Ik hou van de winter. Afgelopen maand was het dat, naar de letter, totaal niet. Maar de dagenlange windstille grijsheid begon mij, gek genoeg, steeds beter te bevallen. Ik herkende dit echter pas, toen mijn goede vriend Luit van der Tuuk dit observeerde. Verdraaid: je hebt gelijk, dacht ik toen. Donker geeft rust, maar een grijze lucht ook.
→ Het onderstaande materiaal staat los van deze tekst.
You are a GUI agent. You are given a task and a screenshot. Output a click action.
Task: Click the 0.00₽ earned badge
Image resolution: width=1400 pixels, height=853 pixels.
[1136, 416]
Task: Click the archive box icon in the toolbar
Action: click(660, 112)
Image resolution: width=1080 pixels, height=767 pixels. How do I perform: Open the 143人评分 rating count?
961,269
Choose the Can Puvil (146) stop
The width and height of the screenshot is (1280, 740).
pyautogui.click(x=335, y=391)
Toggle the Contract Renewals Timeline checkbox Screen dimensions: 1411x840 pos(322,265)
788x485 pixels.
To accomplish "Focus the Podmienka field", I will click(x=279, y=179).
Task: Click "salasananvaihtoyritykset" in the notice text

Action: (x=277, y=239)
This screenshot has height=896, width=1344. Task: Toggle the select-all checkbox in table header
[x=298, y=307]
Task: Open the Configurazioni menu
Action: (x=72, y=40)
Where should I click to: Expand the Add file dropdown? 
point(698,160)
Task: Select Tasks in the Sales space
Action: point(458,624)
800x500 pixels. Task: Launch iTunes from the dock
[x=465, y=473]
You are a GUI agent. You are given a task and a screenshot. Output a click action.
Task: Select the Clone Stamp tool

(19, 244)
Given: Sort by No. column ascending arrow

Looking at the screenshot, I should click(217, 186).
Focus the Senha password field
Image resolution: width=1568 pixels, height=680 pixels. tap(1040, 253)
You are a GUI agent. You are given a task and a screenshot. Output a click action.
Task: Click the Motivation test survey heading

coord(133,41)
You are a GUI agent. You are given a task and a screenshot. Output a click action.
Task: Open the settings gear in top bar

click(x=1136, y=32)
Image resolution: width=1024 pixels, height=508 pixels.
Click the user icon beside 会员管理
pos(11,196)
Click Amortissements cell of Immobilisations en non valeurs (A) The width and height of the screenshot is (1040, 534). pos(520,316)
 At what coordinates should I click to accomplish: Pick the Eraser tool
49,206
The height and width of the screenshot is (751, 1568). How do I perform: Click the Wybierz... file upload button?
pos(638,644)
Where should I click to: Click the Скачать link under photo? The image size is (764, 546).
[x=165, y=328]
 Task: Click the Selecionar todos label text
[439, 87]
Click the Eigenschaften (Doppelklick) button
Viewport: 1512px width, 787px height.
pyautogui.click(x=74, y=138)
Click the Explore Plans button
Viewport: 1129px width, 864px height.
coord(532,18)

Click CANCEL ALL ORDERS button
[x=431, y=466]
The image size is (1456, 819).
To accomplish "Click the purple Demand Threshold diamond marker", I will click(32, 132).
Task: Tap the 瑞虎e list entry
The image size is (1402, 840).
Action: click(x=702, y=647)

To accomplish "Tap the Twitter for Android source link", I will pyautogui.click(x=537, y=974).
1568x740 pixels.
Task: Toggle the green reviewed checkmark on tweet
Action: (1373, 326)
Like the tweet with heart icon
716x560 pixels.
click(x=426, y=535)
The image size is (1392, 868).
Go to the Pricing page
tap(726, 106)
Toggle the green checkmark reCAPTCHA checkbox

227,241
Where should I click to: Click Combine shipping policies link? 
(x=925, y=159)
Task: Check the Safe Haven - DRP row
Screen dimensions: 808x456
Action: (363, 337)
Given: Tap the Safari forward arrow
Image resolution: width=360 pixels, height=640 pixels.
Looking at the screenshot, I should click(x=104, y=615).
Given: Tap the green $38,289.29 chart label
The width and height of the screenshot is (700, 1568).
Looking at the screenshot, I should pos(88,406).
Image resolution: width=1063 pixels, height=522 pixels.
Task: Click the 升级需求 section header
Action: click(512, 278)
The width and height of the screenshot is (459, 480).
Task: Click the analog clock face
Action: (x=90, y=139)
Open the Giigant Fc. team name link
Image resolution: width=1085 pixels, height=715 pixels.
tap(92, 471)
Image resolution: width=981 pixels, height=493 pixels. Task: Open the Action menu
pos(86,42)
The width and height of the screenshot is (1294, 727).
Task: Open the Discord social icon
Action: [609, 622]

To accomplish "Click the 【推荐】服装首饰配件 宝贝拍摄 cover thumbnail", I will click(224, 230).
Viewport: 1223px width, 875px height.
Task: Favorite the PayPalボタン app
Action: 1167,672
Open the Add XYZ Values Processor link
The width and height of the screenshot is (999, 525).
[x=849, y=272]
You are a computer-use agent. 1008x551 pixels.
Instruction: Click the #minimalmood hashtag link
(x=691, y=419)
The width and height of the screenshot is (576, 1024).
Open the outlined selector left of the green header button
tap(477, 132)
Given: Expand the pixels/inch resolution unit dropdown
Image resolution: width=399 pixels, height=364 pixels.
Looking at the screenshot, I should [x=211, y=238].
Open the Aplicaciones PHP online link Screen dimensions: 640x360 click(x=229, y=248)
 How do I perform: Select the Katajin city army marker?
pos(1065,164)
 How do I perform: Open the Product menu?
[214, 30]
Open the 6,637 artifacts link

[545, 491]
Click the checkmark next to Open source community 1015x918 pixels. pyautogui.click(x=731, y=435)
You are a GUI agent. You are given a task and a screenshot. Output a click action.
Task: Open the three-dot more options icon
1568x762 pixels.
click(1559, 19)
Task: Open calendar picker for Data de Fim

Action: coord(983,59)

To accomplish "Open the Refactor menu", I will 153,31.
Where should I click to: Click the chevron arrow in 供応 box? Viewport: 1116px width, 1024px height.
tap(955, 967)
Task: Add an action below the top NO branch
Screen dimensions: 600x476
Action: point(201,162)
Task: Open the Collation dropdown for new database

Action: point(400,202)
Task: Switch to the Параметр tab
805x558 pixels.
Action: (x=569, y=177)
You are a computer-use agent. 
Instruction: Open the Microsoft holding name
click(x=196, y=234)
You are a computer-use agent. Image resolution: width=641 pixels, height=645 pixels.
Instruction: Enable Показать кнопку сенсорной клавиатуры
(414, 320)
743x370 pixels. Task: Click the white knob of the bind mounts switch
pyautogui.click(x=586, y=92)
De winterperiode geeft geestelijke rust en energie. Niet het getetter, geschetter van het voorjaar en (vroege) zomer. Mentaal fit voel ik mij in de winter. Het is ook de tijd dat ik mij geestelijk veel beter kan concentreren en veel productiever ben. Het ene na het andere boek gaat er doorheen. ’s Avonds, in het duister, kruip je als het ware in zo’n boek. Met 30 graden en licht van ’s morgens 04.30 tot ’s avonds tegen 23.00 lukt mij dat niet. Schrijven gaat als vanzelf als de wereld kleiner voelt. Ik bloei in de winter.
Ook al wordt het tegenwoordig hoogstzelden winter: ik zou het seizoen geen moment kunnen missen. Sterker nog: ik kan er vanaf het einde van de zomer alweer naar uit kijken. Vanmorgen hoorde ik in alle vroegte al een merel zingen. Nog heel voorzichtig, maar toch. ’s Avonds eet je alweer bijna met licht. Nog maar even genieten dus, voordat over een paar weken we naar het voorjaar gaan. Ook mooi. Ik kan uit zien naar zachte en warme dagen. Maar de onrust van het almaar meer geluid, het almaar meer licht en het almaar meer groen wat zich verdicht maakt de wereld steeds minder klein.
De kleinheid van de midwinter periode, en nu, het “putje van de winter” – een onmisbare pauze in het jaar waarin ik geestelijk helemaal oplaad.